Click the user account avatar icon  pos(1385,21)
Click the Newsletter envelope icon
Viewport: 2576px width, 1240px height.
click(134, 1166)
* * *
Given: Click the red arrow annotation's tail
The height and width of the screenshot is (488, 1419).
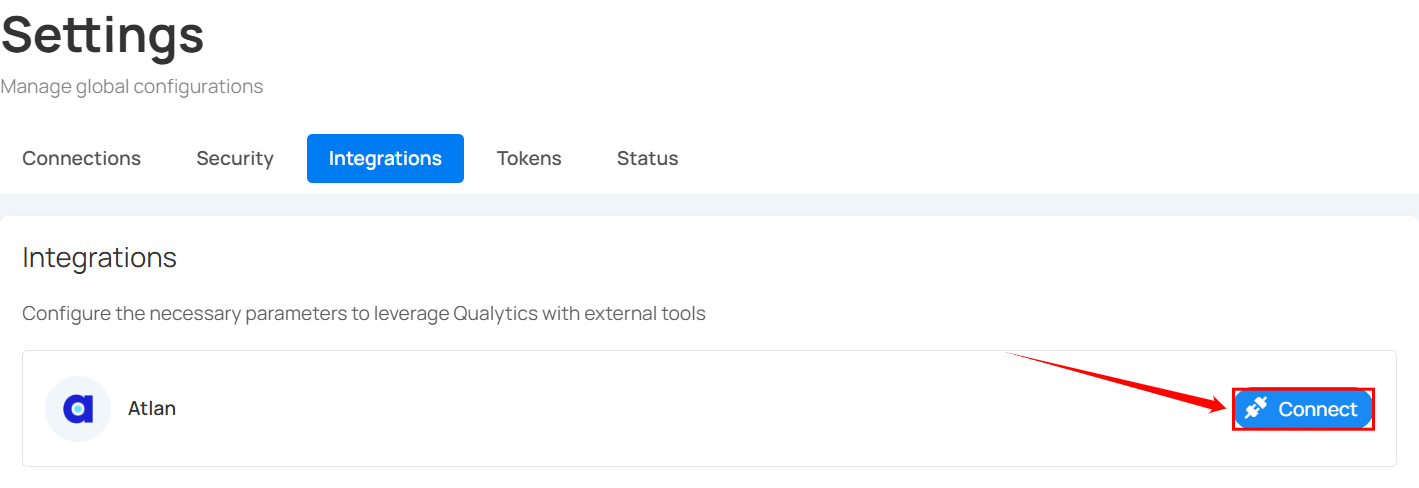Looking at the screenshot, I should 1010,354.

**WHAT YOU ARE ASKED TO DO:**
Echo the data exactly, from the line containing "Click the user" down to the line containing "click(134, 1166)", ends included.

**FULL OUTPUT:**
Click the user account avatar icon  pos(1385,21)
Click the Newsletter envelope icon
Viewport: 2576px width, 1240px height.
click(134, 1166)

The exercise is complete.